Why Are We Conscious?
When I walk across campus, even across ridges and mudpuddles of the sort that frustrate robot designers, I unconsciously adjust my gait and balance to remain perfectly and efficiently balanced on a few dozen square inches of foot. Pretty sophisticated! Is there any pattern of behavior that couldn't be governed entirely by non-conscious processes like this, at least in principle? I can talk in my sleep. I can find myself reacting in sophisticated ways without prior conscious decision, and I can find myself making sophisticated judgments without prior conscious reasoning. Presumably, both the judgment and the reaction could be generated non-consciously one after the next, making conscious awareness a a fifth wheel that at most provides only permission to continue. Sometimes, it seems, this is how my wittiest jokes emerge, with consciousness barely more than an audience.
In designing our minds, natural selection presumably selected not for consciousness per se but only for behavioral tendencies, so how is it that we come to be conscious beings? Searle and others have suggested that consciousness is essential to creativity. But my automatic witticisms seem plenty creative. Dennett and Rosenthal and many others have suggested that consciousness has to do with self-knowledge -- that it's the mind's way of keeping track of itself or reflects the mind's taking itself as the object of its own processing. Yet the mind must keep track of itself in non-conscious ways, too -- for example in updating beliefs, in retrieving memories (and knowing whether to bother to try to retrieve a memory), in delegating tasks to different subsystems, and such processes are not always conscious.

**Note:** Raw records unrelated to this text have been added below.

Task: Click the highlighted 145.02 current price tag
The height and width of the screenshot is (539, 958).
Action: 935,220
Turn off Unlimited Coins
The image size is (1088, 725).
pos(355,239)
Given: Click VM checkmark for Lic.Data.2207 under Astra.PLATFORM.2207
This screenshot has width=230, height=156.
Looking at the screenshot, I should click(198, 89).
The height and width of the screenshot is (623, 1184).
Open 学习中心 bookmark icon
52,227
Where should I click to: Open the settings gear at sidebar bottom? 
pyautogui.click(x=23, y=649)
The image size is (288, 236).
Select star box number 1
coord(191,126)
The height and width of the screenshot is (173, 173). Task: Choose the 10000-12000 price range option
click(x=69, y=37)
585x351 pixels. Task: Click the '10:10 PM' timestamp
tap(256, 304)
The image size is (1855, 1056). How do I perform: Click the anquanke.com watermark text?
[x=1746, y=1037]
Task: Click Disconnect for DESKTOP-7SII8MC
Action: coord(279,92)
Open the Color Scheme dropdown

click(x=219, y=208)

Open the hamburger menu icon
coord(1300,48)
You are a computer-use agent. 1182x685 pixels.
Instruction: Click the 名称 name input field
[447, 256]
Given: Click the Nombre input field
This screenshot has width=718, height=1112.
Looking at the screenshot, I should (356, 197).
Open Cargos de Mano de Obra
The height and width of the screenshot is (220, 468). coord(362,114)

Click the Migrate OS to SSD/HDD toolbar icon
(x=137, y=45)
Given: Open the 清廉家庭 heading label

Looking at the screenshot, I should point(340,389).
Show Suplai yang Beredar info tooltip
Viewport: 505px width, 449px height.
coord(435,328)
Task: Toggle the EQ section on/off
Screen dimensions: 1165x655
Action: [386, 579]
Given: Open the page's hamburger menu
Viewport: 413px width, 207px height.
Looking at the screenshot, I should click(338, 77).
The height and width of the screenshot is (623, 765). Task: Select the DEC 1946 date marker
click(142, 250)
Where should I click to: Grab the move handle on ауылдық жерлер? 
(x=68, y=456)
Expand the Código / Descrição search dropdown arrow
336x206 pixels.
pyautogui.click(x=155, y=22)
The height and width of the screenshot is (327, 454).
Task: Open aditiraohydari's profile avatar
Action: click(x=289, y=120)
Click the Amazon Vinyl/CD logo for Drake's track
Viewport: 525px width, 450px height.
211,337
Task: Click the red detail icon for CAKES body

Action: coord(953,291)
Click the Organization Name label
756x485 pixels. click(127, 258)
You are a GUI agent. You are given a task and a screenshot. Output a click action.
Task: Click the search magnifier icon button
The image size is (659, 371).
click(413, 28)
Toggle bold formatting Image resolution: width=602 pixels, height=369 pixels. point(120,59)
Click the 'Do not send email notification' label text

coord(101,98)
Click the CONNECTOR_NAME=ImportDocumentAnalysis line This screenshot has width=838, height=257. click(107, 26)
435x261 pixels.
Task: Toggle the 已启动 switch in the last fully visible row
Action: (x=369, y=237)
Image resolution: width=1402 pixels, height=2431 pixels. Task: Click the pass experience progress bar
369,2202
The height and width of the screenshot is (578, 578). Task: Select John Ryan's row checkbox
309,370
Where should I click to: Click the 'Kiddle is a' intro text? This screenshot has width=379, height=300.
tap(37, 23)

These brief observations can't refute the sophisticated views of the philosophers mentioned, but I do wonder whether the evolutionary pressure generating consciousness (if there is such pressure) has really been adequately explained.
Thus, I found interesting Nick Humphrey's different type of explanation last week at the Consciousness and Experiential Psychology meeting in Oxford. Humphrey suggested that consciousness was selected not because it gives us any particular type of skill or reflects any special type of knowledge about ourselves or the world. Rather, he suggests, consciousness motivates us. It gives us joy in living and reason to exist. It makes death more poignant and life more holy. It imbues every waking second with significance. And for this reason, he says, we do things that we might not otherwise do -- though we could, conceivably, do them without consciousness. It makes us want to do them.
Humphreys suggests that the joie de vivre that comes with consciousness makes us more playful, more fearful of death, more enamored of art and poetry, more driven to explore and discover, than we otherwise would be -- and that evolution might well select for organisms so motivated. If, perhaps, this motivation could in principle come from some other source in non-conscious organisms (exploratory behavior could be genetically selected, for example), in fact in us it is consciousness that does the work.
I am intrigued by Humphrey's idea that consciousness might be selected not because it underwrites an ability but rather because it provides motivation. Yet I wonder if joie de vivre is indeed the normal state of conscious organisms as Humphrey supposes. Think, for example, of the Buddhist maxim that life is suffering (which seems to me overstated on the other side) and their goal of escaping it into the nothingness of nirvana.